What you need to do => Anywhere the string "يبوس" shows up in the listing below, copy the line it is in.

—————

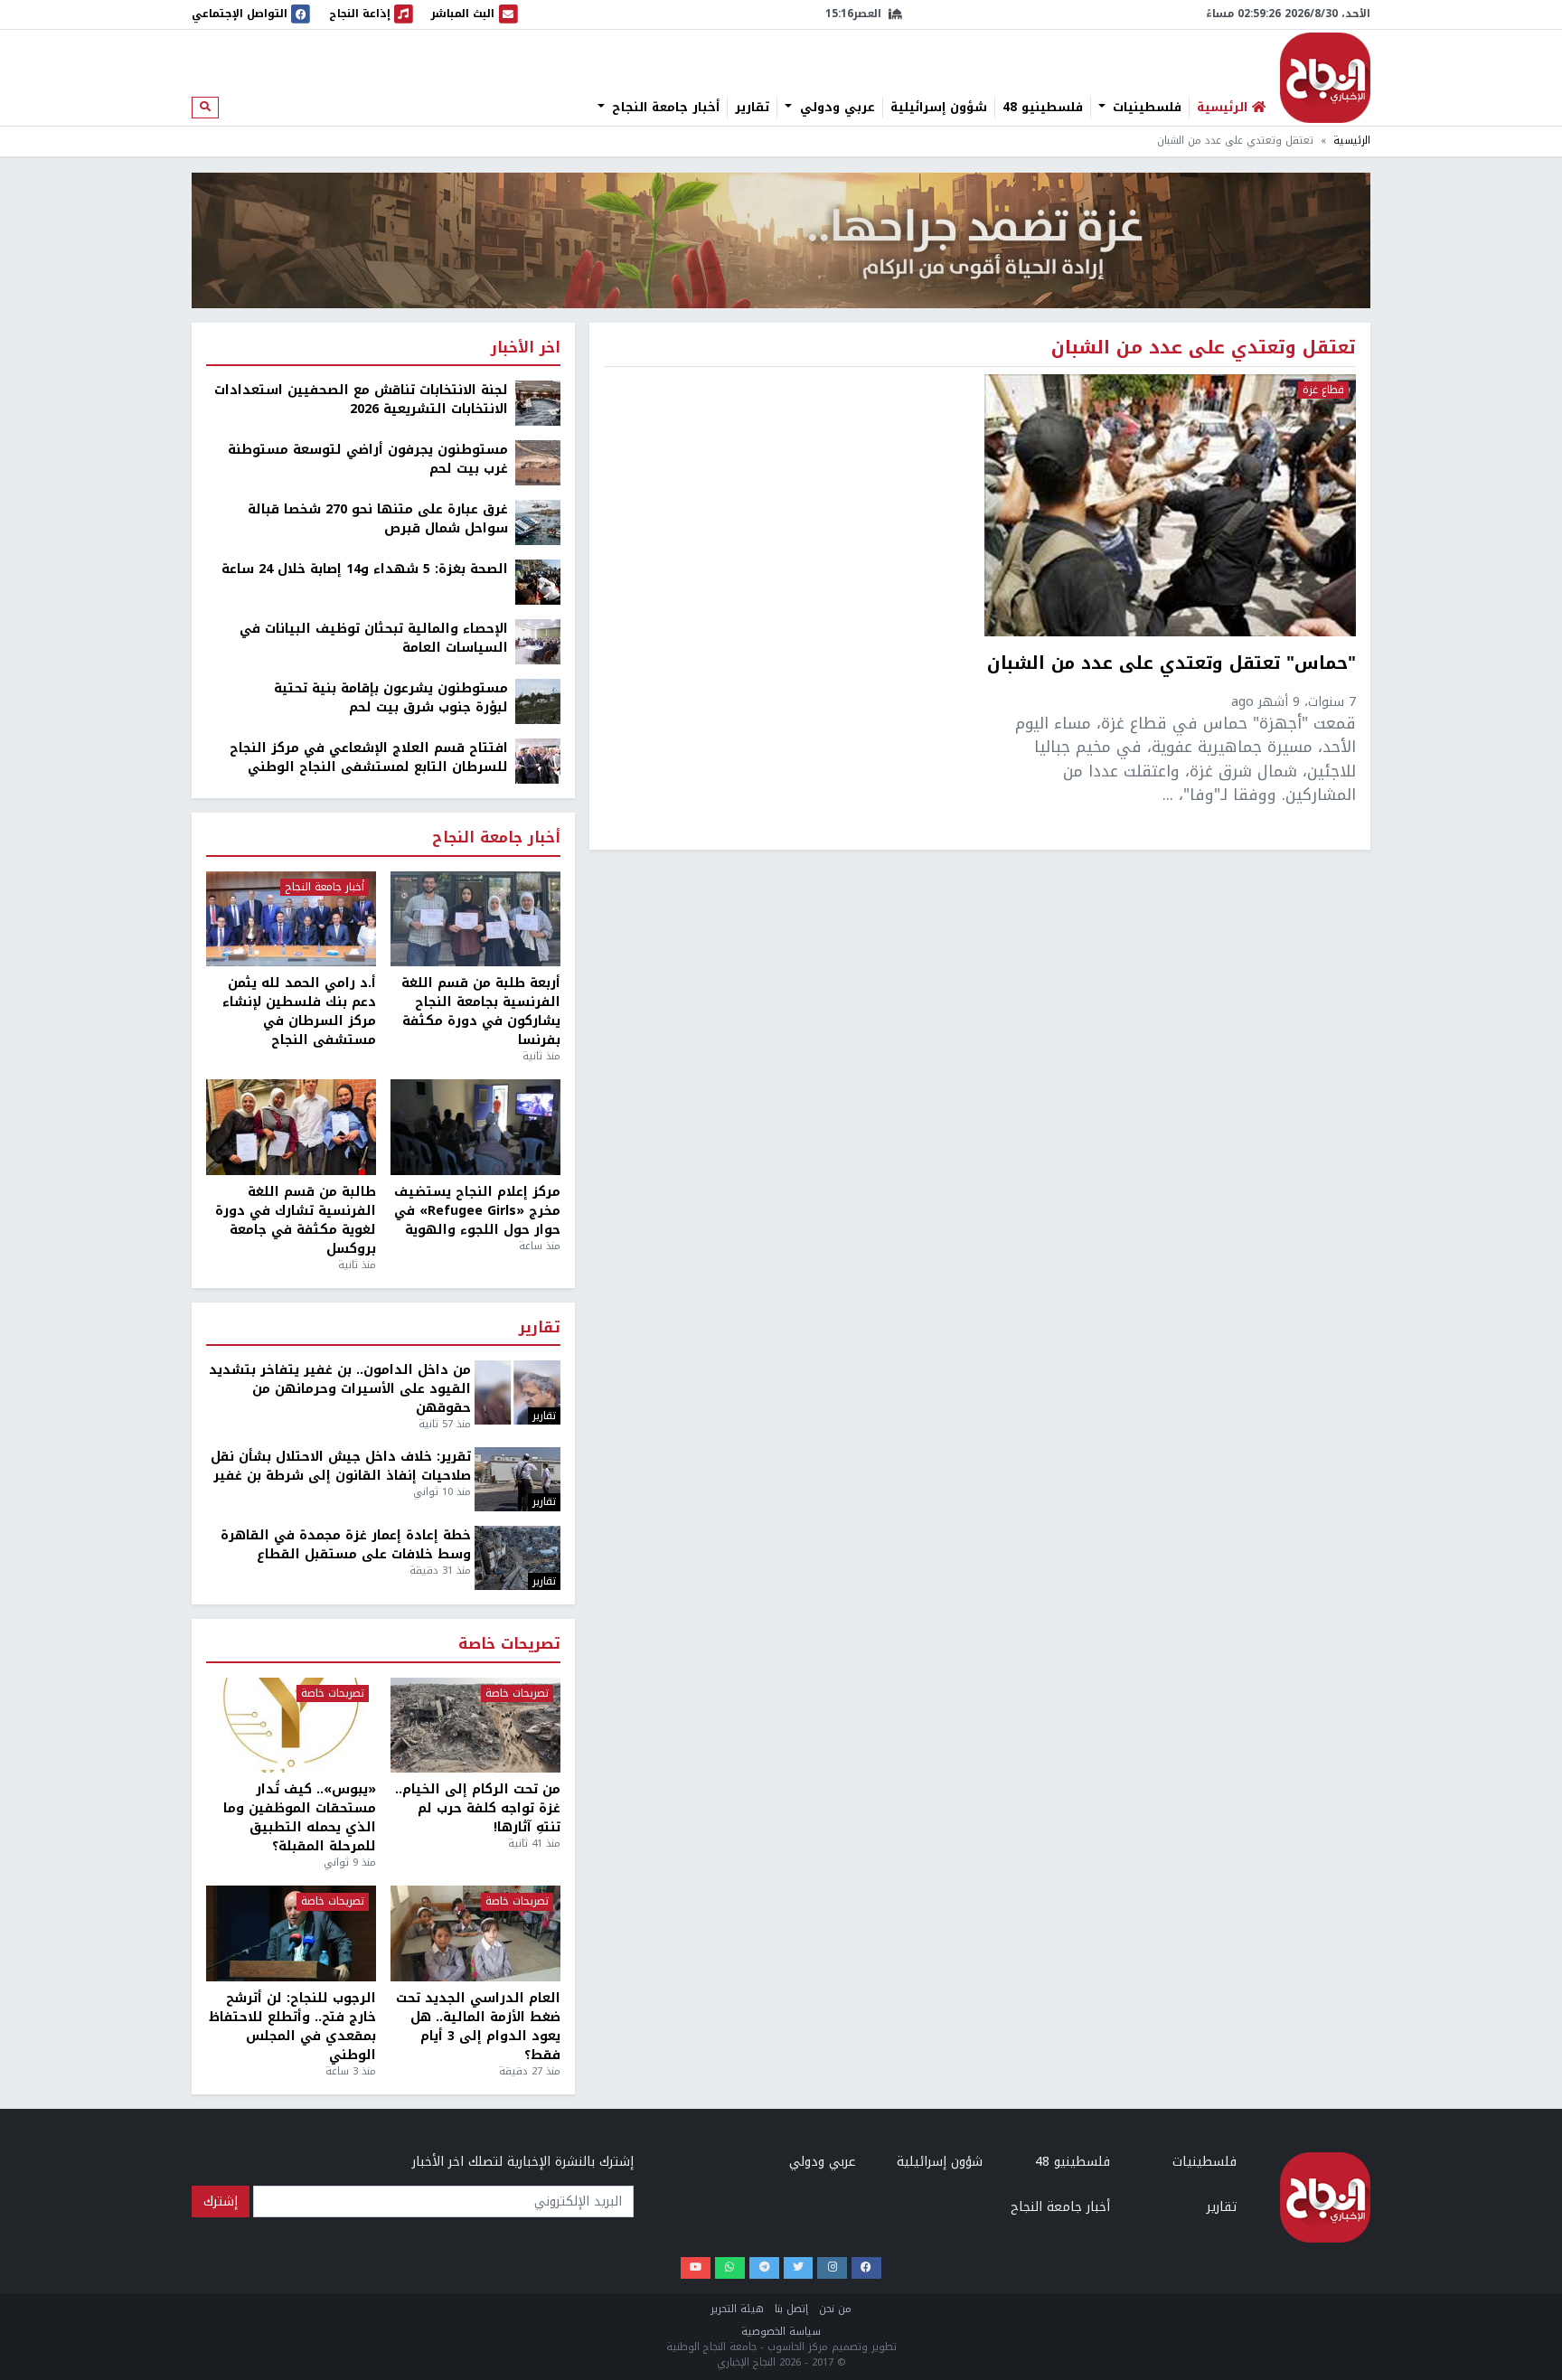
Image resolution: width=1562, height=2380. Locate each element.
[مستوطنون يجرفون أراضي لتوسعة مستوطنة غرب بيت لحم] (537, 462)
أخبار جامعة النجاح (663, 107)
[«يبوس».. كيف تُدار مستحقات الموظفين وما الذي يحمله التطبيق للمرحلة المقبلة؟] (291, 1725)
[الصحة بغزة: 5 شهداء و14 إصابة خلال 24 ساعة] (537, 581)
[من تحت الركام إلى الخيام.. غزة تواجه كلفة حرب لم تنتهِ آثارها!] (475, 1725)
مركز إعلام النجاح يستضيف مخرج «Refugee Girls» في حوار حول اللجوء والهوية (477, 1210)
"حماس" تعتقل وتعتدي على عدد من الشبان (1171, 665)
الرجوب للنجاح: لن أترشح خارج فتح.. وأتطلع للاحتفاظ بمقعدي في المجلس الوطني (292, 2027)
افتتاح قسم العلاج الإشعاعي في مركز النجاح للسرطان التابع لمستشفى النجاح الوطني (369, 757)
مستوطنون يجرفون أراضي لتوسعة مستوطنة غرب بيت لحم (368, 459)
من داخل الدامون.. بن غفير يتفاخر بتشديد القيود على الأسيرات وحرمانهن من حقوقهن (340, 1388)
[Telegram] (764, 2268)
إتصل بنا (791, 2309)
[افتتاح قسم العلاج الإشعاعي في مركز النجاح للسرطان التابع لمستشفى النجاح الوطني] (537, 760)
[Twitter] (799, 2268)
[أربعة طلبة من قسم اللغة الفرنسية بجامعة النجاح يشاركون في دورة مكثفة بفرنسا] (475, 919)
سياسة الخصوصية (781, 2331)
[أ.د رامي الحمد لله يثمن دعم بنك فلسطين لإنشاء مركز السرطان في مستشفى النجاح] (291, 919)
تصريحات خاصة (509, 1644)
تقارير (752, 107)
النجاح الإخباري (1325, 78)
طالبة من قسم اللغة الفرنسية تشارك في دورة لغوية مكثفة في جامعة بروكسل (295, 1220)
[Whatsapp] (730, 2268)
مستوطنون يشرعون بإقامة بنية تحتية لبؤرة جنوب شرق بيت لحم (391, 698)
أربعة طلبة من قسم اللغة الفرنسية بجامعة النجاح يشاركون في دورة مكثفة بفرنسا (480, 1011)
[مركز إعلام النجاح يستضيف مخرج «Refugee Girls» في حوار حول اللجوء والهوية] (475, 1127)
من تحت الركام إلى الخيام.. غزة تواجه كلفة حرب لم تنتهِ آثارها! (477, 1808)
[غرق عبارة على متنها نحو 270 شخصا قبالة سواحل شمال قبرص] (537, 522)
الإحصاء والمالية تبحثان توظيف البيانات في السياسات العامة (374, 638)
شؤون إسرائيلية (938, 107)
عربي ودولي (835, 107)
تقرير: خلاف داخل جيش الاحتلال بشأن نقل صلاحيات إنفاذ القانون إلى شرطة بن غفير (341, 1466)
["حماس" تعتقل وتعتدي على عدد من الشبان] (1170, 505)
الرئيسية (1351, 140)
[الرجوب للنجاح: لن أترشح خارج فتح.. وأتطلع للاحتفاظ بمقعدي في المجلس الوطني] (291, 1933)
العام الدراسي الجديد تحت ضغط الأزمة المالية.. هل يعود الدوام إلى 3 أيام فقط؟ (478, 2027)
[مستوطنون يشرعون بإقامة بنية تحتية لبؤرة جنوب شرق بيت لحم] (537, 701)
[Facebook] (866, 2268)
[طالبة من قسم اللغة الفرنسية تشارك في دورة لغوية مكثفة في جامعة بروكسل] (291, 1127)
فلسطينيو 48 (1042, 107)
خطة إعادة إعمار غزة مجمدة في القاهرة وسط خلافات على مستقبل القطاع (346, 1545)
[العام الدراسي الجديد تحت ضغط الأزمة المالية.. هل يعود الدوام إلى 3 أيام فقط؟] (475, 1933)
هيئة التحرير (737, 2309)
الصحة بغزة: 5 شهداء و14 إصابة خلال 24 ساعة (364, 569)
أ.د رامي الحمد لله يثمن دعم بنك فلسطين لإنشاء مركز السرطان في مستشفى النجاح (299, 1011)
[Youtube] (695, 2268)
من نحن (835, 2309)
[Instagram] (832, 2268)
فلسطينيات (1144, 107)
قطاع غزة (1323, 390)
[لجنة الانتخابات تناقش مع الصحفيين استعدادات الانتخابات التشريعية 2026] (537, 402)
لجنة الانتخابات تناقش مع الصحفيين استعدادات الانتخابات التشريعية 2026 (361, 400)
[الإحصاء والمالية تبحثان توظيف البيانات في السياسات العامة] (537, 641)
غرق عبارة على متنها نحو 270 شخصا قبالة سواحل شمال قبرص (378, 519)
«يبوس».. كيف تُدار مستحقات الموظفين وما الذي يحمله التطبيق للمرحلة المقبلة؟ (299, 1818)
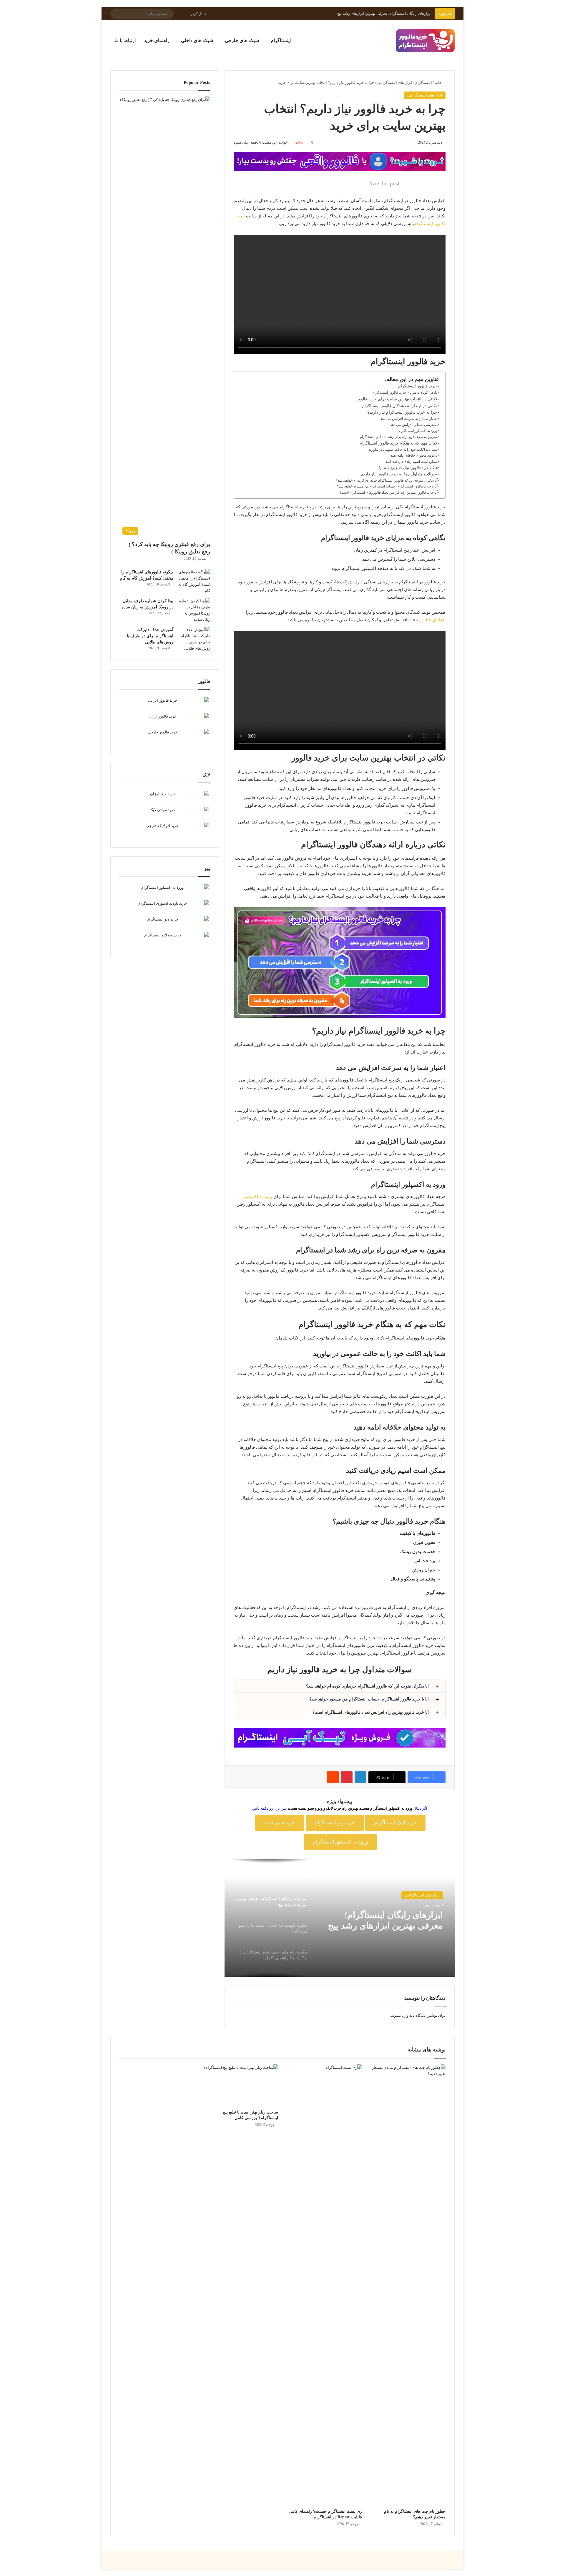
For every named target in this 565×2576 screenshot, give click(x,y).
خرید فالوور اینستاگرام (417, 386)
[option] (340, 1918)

—————

Solved problem =>
[«يبوس».. كيف تُدار مستحقات الموظفين وما الذي يحمله التطبيق للمرحلة المقبلة؟] (291, 1725)
«يبوس».. كيف تُدار مستحقات الموظفين وما الذي يحمله التطبيق للمرحلة المقبلة؟ (299, 1818)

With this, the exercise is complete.